Aired April 3, 2013 - 18:00   ET


WOLF BLITZER, CNN ANCHOR: North Korea says its plans for a nuclear attack against the United States, they say those plans are ready to go.

This hour, the former Secretary of State Madeleine Albright here is in THE SITUATION ROOM. We will talk about the possibility of war.

New problems for the Carnival Triumph, the same ship that trapped passengers on a filthy cruise from hell.

And new details about an arrest and threat as investigators try to solve the mystery of who's killing Texas prosecutors.

I'm Wolf Blitzer. We want to welcome our viewers in the United States and around the world. You're in THE SITUATION ROOM.

The breaking news this hour, North Korea's most brazen and provocative threats so far. Kim Jong-un's regime claiming plans now are set for what they describe as a merciless nuclear attack against the United States. The Pentagon is taking defensive action right now, vowing to take North Korea's aggression very seriously in case this is more than just saber-rattling.

Kyung Lah standing by in South Korea. Tom Foreman is standing by here in our virtual studio, and our Pentagon correspondent Barbara Starr is over at the Pentagon.

First to you, Barbara, with the very latest. What's going on?

BARBARA STARR, CNN PENTAGON CORRESPONDENT: Wolf, earlier today the Pentagon announced it was sending a missile defense system to the U.S. territory of Guam, 2,000 miles east of the Korean Peninsula in the Pacific Ocean because the North Korean regime has threatened also to attack the U.S. base in Guam.

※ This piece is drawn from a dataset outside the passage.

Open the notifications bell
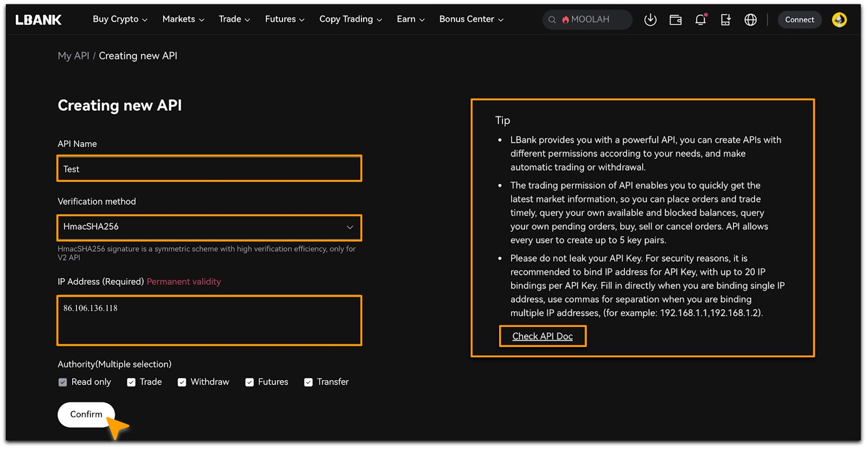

The question on the table, is this all rhetoric or is it serious, is there a threat? U.S. officials shaking their heads at these latest words out of Pyongyang. The assessment is that, look, North Korea could not readily attack the continental United States, Alaska or Hawaii with its missiles or its nuclear capability.

It could attack, of course, the 28,000 troops just across the border in South Korea. It's put the entire region on edge, and Defense Secretary Chuck Hagel made clear today how soberly he is taking all of this.

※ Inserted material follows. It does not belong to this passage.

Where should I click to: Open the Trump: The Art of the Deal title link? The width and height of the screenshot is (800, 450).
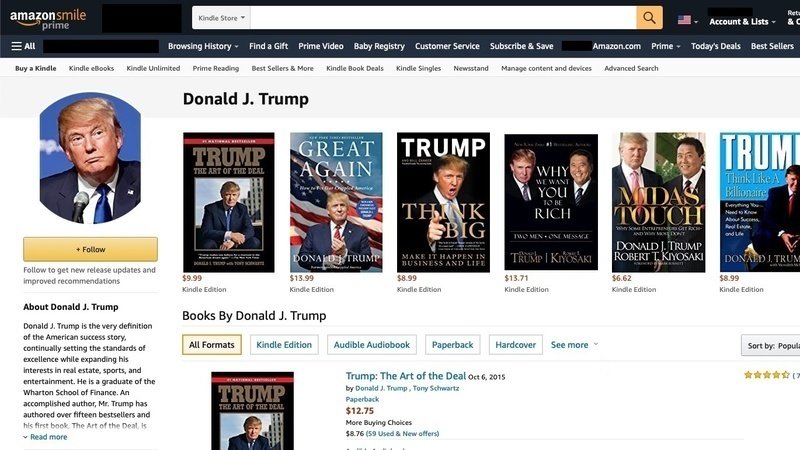click(x=406, y=376)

CHUCK HAGEL, U.S. DEFENSE SECRETARY: I hope the North will ratchet this very dangerous rhetoric down. There is a pathway that's responsible for the North to get on a path to peace, working with their neighbors.


STARR: But make no mistake, one of the big challenges here is the lack of U.S. intelligence about exactly what the North Koreans are up to. The U.S. has satellites overhead. It can get some information from the Chinese. But it doesn't have any direct knowledge on the ground.

So far, they say, they believe there are no unusual North Korean troop movements, but that may be small comfort, all of this being watched now around the clock, Wolf.

BLITZER: Thanks very much, Barbara Starr.

Let's go to South Korea right now, where fears of war with the North, they are very real.

Kyung Lah is in Seoul, South Korea, watching all of this unfold.

There must be a lot of nervousness looking at the bizarre behavior of this young Korean -- North Korean leader.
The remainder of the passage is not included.